**Description of the task**: In the entries below, the lines from the one with "How do I perform: Click" through the one with "You are a GUI" are to be copied exactly; both ends count.

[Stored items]
Start of Block

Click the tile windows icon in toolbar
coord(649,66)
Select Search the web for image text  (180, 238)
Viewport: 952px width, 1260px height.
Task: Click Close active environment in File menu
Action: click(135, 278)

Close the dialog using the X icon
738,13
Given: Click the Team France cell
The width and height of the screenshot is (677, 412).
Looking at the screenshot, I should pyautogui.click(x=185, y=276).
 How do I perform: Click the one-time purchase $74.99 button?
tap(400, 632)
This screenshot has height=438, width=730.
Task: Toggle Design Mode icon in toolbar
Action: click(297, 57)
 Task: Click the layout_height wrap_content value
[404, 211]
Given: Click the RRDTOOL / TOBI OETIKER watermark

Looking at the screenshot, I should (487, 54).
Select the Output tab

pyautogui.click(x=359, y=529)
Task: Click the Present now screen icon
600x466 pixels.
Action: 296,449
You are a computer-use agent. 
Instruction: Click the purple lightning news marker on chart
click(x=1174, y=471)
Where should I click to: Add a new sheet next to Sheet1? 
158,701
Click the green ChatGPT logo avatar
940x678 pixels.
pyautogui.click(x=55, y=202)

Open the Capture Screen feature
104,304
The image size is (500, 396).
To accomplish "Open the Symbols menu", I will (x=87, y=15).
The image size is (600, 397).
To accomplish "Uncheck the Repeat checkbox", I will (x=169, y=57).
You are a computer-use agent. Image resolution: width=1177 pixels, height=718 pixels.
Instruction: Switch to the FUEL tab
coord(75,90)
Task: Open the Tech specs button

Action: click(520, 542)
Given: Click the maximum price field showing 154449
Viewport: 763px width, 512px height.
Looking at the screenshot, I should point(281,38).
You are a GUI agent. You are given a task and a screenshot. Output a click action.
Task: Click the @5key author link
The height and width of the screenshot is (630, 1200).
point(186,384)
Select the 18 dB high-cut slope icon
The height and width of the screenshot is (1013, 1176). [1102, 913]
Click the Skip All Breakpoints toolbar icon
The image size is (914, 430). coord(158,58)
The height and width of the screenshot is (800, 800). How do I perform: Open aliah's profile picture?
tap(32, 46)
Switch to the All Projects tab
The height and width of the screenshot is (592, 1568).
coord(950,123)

End of Block

**Response to this exercise**:
 How do I perform: Click the one-time purchase $74.99 button?
tap(400, 632)
This screenshot has height=438, width=730.
Task: Toggle Design Mode icon in toolbar
Action: click(297, 57)
 Task: Click the layout_height wrap_content value
[404, 211]
Given: Click the RRDTOOL / TOBI OETIKER watermark

Looking at the screenshot, I should (487, 54).
Select the Output tab

pyautogui.click(x=359, y=529)
Task: Click the Present now screen icon
600x466 pixels.
Action: 296,449
You are a computer-use agent. 
Instruction: Click the purple lightning news marker on chart
click(x=1174, y=471)
Where should I click to: Add a new sheet next to Sheet1? 
158,701
Click the green ChatGPT logo avatar
940x678 pixels.
pyautogui.click(x=55, y=202)

Open the Capture Screen feature
104,304
The image size is (500, 396).
To accomplish "Open the Symbols menu", I will (x=87, y=15).
The image size is (600, 397).
To accomplish "Uncheck the Repeat checkbox", I will (x=169, y=57).
You are a computer-use agent. Image resolution: width=1177 pixels, height=718 pixels.
Instruction: Switch to the FUEL tab
coord(75,90)
Task: Open the Tech specs button

Action: click(520, 542)
Given: Click the maximum price field showing 154449
Viewport: 763px width, 512px height.
Looking at the screenshot, I should point(281,38).
You are a GUI agent. You are given a task and a screenshot. Output a click action.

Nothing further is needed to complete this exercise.